If the paths revealed by God are different and divergent, then they cannot but be accompanied by divergent truth-claims, that is, claims pertaining to ways of conceiving and realizing the truth; but insofar as this truth is but the conceptual expression of an ultimate Reality, and insofar as this Reality is posited as the alpha and omega of all things, the divergent conceptual claims to truth, the ultimate Reality-that of God, the ultimate truth, the ultimate Reality-both truth and reality being in fact synthesized in the Arabic name of God, al-Haqq, ‘The Real/The True’. If the source and the summit of the divergent paths is a single, unique Reality, it is this oneness of the Real which must take ontological precedence over the competing ‘epistemological’ claims to truth. In other words, Being precedes thought; thought is consummated in Being. The mutually exclusive truth claims, in their purely conceptual form, might be seen as so many unavoidable shadows cast by the divinely-willed diversity of religious paths; these diverse paths, in turn, can be envisaged as so many ‘lights’ emanating from the one and only Light, this unique Light being refracted into different colours by the prism of relativity, and these differently colored lights then crystallizing in the forms of the various religions, according to this symbolism.
Red, blue and green lights remain lights even while of necessity excluding each other: no light can be identified with another, expect insofar as each is identified with light as such, and not as such and such a light. Here, the Essence of the Real, or the Absolute, is represented by light as such, and the religions can be seen as colours adding to that light something of their own relativity even while being the vehicles of that light. As will be seen below, this means of reconciling outwardly divergent religious forms within a unitized spiritual essence evokes Ibn al-Arabi’s image of the cup being coloured by the drink it contains.
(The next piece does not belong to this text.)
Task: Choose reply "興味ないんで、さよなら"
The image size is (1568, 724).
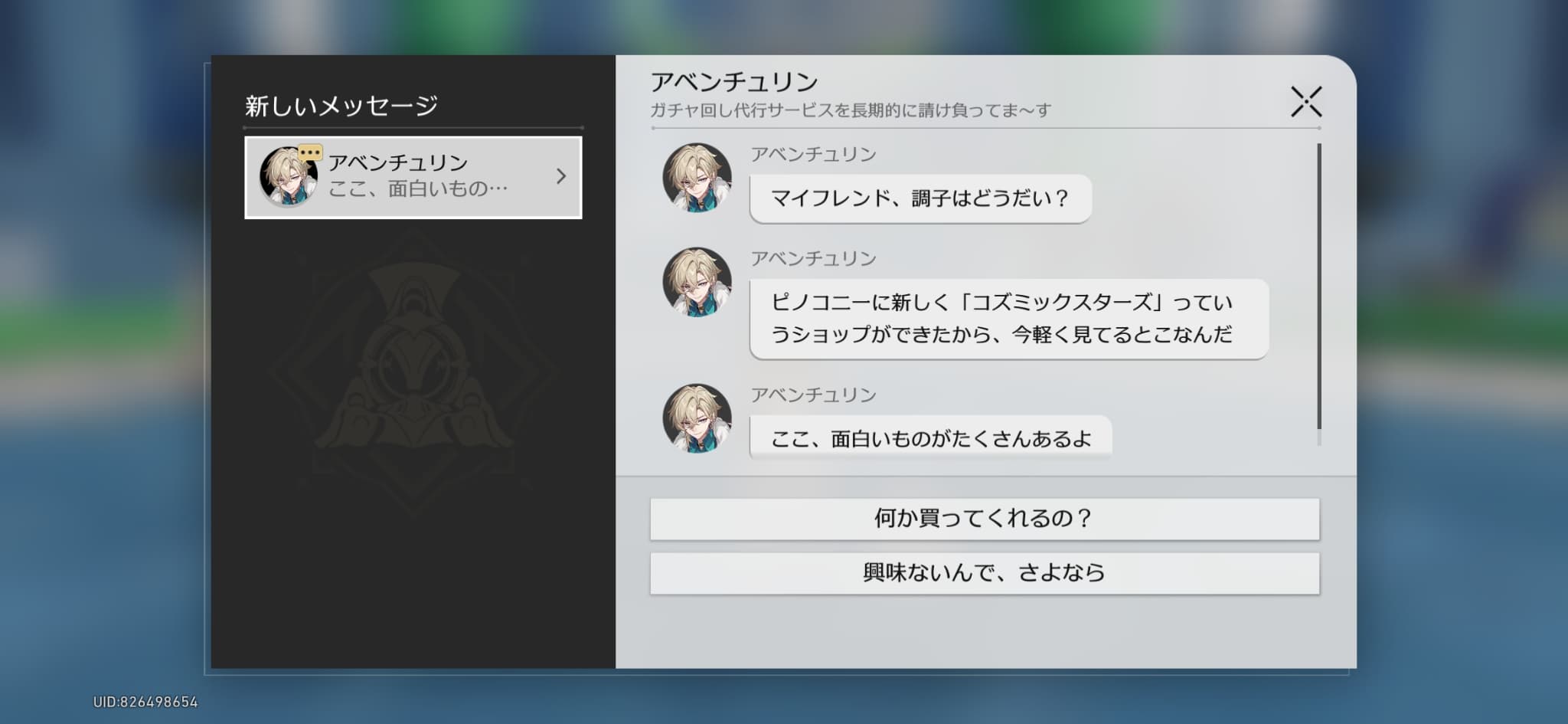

The water-standing here for the Absolute-within the cup-the particular religion-becomes ‘coloured’ by the colour of the cup; but this is so only extrinsically, and form the human point of view; for intrinsically, and form the divine point of view-sub specie aeternitatis-the water remains colorless.
Returning to the idea of da’wa-as-dialogue, in the Christian context, those most opposed to the reductionistic tendencies of the kind of pluralism associated with John Hick argue forcefully that a Christian has both the right and the duty to ‘bear witness’ to his faith: to some degree at least, and in some manner, implicit or explicit, it becomes one’s duty to invite others to study and investigate the wisdom that is a crucial prerequisite for anyone who wishes to engage in dialogue on behalf of a particular faith: to represent that faith must to re-present’ it, to present its wisdom, beauty-but also, its normativity, failing which one will not be seen as a ‘valid interlocutor’ within the tradition one seeks to represent.
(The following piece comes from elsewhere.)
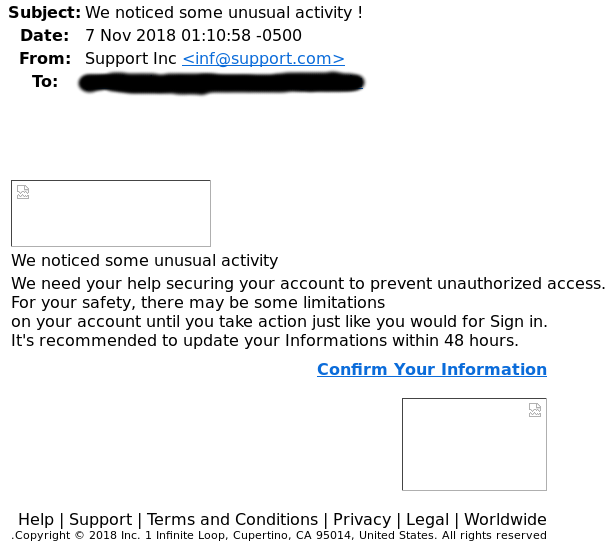
Task: Click the Privacy footer link
Action: [x=362, y=519]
It might be objected here: it is impossible to meet every type of criterion which the different schools of thought within any given religious tradition may propose for one to be deemed a ‘valid interlocutor’ on behalf of that faith. Whilst this is true, it is nonetheless worth making the effort to reduce as far as possible the basis upon which one’s credentials as a valid interlocutor would be rejected by one’s co-religionists. And one of the main bases for this rejection is, without doubt, the perception that those engage in dialogue are so intent on reaching out to the Other that they do not sufficiently respect the integrity of the Self-that is, they inadequately uphold the normativity of the tradition ostensibly being represented in dialogue. This is a factor which cannot be ignored if one is concerned with a dialogue that aims to be effective, not just in the debating halls of academia, but also in the wider world, wherein the overwhelming majority of believers within the various religions believe deeply in the normativity of their particular religion.
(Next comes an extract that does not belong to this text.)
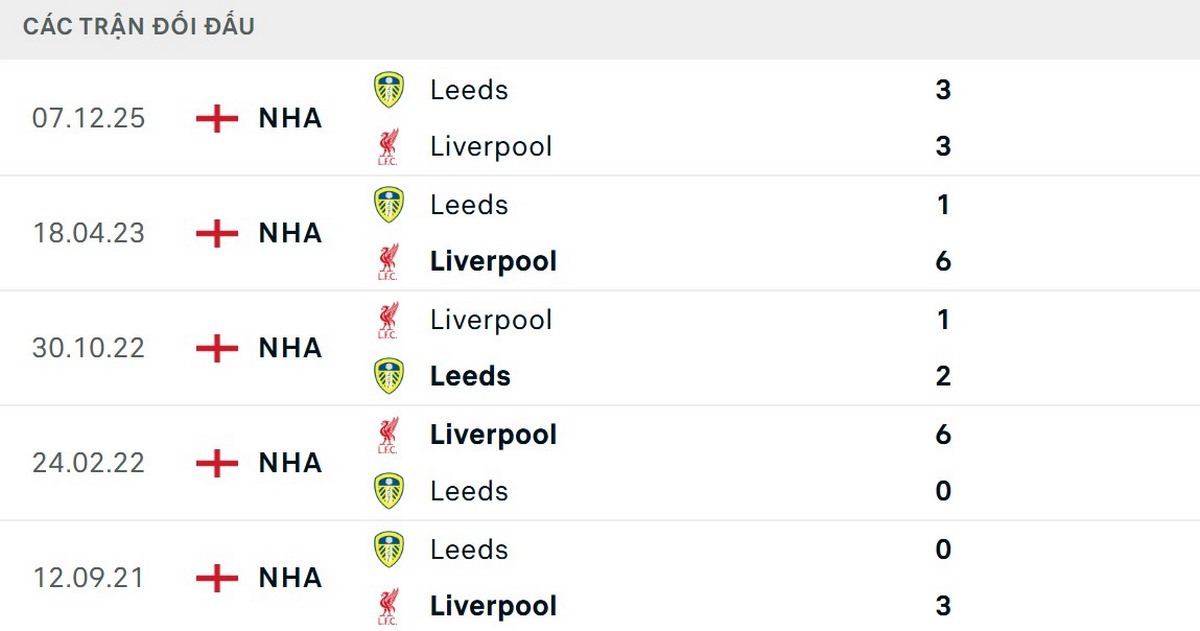Click the Liverpool Liver bird logo for 18.04.23
The width and height of the screenshot is (1200, 631).
389,261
How, then, can the Muslims engaged in dialogue cultivate that wisdom which perceive the truth, the holiness, and the beauty that is contained within the religions of the Other, whilst simultaneously upholding the normativity of his faith, and the specificity of his identity? The perception of the validity of other, alien forms of religious belief acquires a particular acuteness in the light of the following saying of the Prophet-which exists in slightly different variants, in the most canonical of hadith collections-and which concerns the possibility of seeing God in the Hereafter. The Muslims are confronted by a theophany of their Lord, whom they do not recognize: ‘I am your Lord’, He says to them. We seek refuge in God from you,’ they reply, ‘we do not associate anything with our Lord.’ Then God asks them: ‘Is there any sign (aya) between you and Him by means of which you might recognize Him?’ they reply in the affirmative, and then ‘all is revealed’ and they all try to prostrate to Him. Finally, as regards this part of the scene, ‘He transforms Himself into the form in which they saw Him he first time, and He says: “I am your Lord”, and they reply: “You are our Lord!”.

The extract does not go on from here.